WORK INSTRUCTIONS
Reproduce the records below; each should match the original exactly.

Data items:
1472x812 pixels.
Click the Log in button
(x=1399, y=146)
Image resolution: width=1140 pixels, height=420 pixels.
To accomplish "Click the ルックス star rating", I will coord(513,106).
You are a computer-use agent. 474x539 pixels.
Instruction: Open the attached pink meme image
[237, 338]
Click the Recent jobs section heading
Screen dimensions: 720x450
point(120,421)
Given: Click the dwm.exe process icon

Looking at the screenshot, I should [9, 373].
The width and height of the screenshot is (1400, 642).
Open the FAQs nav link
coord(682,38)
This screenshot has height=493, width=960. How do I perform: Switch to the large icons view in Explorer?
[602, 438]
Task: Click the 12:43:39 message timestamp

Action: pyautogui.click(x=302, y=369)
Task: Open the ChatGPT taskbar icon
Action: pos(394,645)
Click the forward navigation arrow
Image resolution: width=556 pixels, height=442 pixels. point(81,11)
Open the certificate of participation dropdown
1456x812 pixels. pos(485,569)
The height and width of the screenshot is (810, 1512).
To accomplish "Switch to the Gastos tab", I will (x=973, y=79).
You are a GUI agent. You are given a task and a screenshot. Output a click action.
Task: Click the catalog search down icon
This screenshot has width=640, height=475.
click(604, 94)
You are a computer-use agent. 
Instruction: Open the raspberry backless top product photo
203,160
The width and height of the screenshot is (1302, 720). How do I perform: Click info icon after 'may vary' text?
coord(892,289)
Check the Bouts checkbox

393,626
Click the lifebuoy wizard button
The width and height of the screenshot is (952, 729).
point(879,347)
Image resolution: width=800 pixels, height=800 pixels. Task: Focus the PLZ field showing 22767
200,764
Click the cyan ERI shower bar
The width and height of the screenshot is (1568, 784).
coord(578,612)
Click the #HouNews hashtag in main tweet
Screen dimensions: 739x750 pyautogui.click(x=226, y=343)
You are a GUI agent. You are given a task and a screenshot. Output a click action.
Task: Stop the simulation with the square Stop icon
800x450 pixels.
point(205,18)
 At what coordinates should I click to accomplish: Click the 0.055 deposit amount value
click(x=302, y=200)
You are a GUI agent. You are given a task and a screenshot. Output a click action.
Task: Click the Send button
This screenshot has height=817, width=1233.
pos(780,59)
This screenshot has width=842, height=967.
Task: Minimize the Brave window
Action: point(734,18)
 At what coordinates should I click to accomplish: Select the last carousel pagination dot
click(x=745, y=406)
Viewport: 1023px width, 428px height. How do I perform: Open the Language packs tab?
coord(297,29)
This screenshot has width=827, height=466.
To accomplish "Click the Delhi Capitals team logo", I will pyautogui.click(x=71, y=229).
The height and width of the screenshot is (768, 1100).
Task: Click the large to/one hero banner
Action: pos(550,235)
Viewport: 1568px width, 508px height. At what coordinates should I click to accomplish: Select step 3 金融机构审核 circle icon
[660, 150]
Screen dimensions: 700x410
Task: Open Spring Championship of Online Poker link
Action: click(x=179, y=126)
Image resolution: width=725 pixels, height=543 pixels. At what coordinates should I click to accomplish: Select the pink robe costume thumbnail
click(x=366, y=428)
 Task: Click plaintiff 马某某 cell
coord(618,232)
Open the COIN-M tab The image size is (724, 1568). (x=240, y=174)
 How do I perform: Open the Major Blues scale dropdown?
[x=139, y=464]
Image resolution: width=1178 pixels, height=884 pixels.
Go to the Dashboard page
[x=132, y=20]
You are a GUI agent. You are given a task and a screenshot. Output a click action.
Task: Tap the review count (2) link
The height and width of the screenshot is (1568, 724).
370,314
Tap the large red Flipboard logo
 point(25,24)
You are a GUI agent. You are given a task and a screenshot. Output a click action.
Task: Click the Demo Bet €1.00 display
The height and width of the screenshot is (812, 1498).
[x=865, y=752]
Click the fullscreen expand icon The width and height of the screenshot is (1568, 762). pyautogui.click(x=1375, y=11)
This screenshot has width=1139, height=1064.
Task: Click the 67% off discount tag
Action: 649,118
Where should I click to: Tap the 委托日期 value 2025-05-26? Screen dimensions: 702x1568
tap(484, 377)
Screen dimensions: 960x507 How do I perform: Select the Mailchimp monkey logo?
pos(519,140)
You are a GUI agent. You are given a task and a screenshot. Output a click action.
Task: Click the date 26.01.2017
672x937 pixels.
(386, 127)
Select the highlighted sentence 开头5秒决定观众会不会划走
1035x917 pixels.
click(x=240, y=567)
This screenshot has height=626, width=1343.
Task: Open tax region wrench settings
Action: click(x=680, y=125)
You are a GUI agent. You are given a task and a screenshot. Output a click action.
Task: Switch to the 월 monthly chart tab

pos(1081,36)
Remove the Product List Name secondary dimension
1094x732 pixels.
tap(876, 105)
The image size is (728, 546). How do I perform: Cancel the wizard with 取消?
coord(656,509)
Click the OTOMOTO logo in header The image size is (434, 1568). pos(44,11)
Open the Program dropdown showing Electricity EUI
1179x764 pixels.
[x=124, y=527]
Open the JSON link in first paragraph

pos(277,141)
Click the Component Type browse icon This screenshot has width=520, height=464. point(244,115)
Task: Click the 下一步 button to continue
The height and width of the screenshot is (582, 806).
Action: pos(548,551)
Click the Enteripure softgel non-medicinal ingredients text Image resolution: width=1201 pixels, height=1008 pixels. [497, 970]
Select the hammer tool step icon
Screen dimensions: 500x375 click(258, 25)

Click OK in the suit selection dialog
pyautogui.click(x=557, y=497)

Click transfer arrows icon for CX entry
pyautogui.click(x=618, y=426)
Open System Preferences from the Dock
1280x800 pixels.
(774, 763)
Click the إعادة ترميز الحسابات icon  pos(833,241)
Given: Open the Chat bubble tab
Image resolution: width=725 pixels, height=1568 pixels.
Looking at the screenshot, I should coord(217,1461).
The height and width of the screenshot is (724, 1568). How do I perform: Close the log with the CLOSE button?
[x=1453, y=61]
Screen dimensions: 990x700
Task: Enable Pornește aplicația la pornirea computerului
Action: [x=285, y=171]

RESULT OF THIS TASK
1472x812 pixels.
Click the Log in button
(x=1399, y=146)
Image resolution: width=1140 pixels, height=420 pixels.
To accomplish "Click the ルックス star rating", I will coord(513,106).
You are a computer-use agent. 474x539 pixels.
Instruction: Open the attached pink meme image
[237, 338]
Click the Recent jobs section heading
Screen dimensions: 720x450
point(120,421)
Given: Click the dwm.exe process icon

Looking at the screenshot, I should [9, 373].
The width and height of the screenshot is (1400, 642).
Open the FAQs nav link
coord(682,38)
This screenshot has height=493, width=960. How do I perform: Switch to the large icons view in Explorer?
[602, 438]
Task: Click the 12:43:39 message timestamp

Action: pyautogui.click(x=302, y=369)
Task: Open the ChatGPT taskbar icon
Action: pos(394,645)
Click the forward navigation arrow
Image resolution: width=556 pixels, height=442 pixels. point(81,11)
Open the certificate of participation dropdown
1456x812 pixels. pos(485,569)
The height and width of the screenshot is (810, 1512).
To accomplish "Switch to the Gastos tab", I will (x=973, y=79).
You are a GUI agent. You are given a task and a screenshot. Output a click action.
Task: Click the catalog search down icon
This screenshot has width=640, height=475.
click(604, 94)
You are a computer-use agent. 
Instruction: Open the raspberry backless top product photo
203,160
The width and height of the screenshot is (1302, 720). How do I perform: Click info icon after 'may vary' text?
coord(892,289)
Check the Bouts checkbox

393,626
Click the lifebuoy wizard button
The width and height of the screenshot is (952, 729).
point(879,347)
Image resolution: width=800 pixels, height=800 pixels. Task: Focus the PLZ field showing 22767
200,764
Click the cyan ERI shower bar
The width and height of the screenshot is (1568, 784).
coord(578,612)
Click the #HouNews hashtag in main tweet
Screen dimensions: 739x750 pyautogui.click(x=226, y=343)
You are a GUI agent. You are given a task and a screenshot. Output a click action.
Task: Stop the simulation with the square Stop icon
800x450 pixels.
point(205,18)
 At what coordinates should I click to accomplish: Click the 0.055 deposit amount value
click(x=302, y=200)
You are a GUI agent. You are given a task and a screenshot. Output a click action.
Task: Click the Send button
This screenshot has height=817, width=1233.
pos(780,59)
This screenshot has width=842, height=967.
Task: Minimize the Brave window
Action: point(734,18)
 At what coordinates should I click to accomplish: Select the last carousel pagination dot
click(x=745, y=406)
Viewport: 1023px width, 428px height. How do I perform: Open the Language packs tab?
coord(297,29)
This screenshot has width=827, height=466.
To accomplish "Click the Delhi Capitals team logo", I will pyautogui.click(x=71, y=229).
The height and width of the screenshot is (768, 1100).
Task: Click the large to/one hero banner
Action: pos(550,235)
Viewport: 1568px width, 508px height. At what coordinates should I click to accomplish: Select step 3 金融机构审核 circle icon
[660, 150]
Screen dimensions: 700x410
Task: Open Spring Championship of Online Poker link
Action: click(x=179, y=126)
Image resolution: width=725 pixels, height=543 pixels. At what coordinates should I click to accomplish: Select the pink robe costume thumbnail
click(x=366, y=428)
 Task: Click plaintiff 马某某 cell
coord(618,232)
Open the COIN-M tab The image size is (724, 1568). (x=240, y=174)
 How do I perform: Open the Major Blues scale dropdown?
[x=139, y=464]
Image resolution: width=1178 pixels, height=884 pixels.
Go to the Dashboard page
[x=132, y=20]
You are a GUI agent. You are given a task and a screenshot. Output a click action.
Task: Tap the review count (2) link
The height and width of the screenshot is (1568, 724).
370,314
Tap the large red Flipboard logo
 point(25,24)
You are a GUI agent. You are given a task and a screenshot. Output a click action.
Task: Click the Demo Bet €1.00 display
The height and width of the screenshot is (812, 1498).
[x=865, y=752]
Click the fullscreen expand icon The width and height of the screenshot is (1568, 762). pyautogui.click(x=1375, y=11)
This screenshot has width=1139, height=1064.
Task: Click the 67% off discount tag
Action: 649,118
Where should I click to: Tap the 委托日期 value 2025-05-26? Screen dimensions: 702x1568
tap(484, 377)
Screen dimensions: 960x507 How do I perform: Select the Mailchimp monkey logo?
pos(519,140)
You are a GUI agent. You are given a task and a screenshot. Output a click action.
Task: Click the date 26.01.2017
672x937 pixels.
(386, 127)
Select the highlighted sentence 开头5秒决定观众会不会划走
1035x917 pixels.
click(x=240, y=567)
This screenshot has height=626, width=1343.
Task: Open tax region wrench settings
Action: click(x=680, y=125)
You are a GUI agent. You are given a task and a screenshot. Output a click action.
Task: Switch to the 월 monthly chart tab

pos(1081,36)
Remove the Product List Name secondary dimension
1094x732 pixels.
tap(876, 105)
The image size is (728, 546). How do I perform: Cancel the wizard with 取消?
coord(656,509)
Click the OTOMOTO logo in header The image size is (434, 1568). pos(44,11)
Open the Program dropdown showing Electricity EUI
1179x764 pixels.
[x=124, y=527]
Open the JSON link in first paragraph

pos(277,141)
Click the Component Type browse icon This screenshot has width=520, height=464. point(244,115)
Task: Click the 下一步 button to continue
The height and width of the screenshot is (582, 806).
Action: pos(548,551)
Click the Enteripure softgel non-medicinal ingredients text Image resolution: width=1201 pixels, height=1008 pixels. [497, 970]
Select the hammer tool step icon
Screen dimensions: 500x375 click(258, 25)

Click OK in the suit selection dialog
pyautogui.click(x=557, y=497)

Click transfer arrows icon for CX entry
pyautogui.click(x=618, y=426)
Open System Preferences from the Dock
1280x800 pixels.
(774, 763)
Click the إعادة ترميز الحسابات icon  pos(833,241)
Given: Open the Chat bubble tab
Image resolution: width=725 pixels, height=1568 pixels.
Looking at the screenshot, I should coord(217,1461).
The height and width of the screenshot is (724, 1568). How do I perform: Close the log with the CLOSE button?
[x=1453, y=61]
Screen dimensions: 990x700
Task: Enable Pornește aplicația la pornirea computerului
Action: [x=285, y=171]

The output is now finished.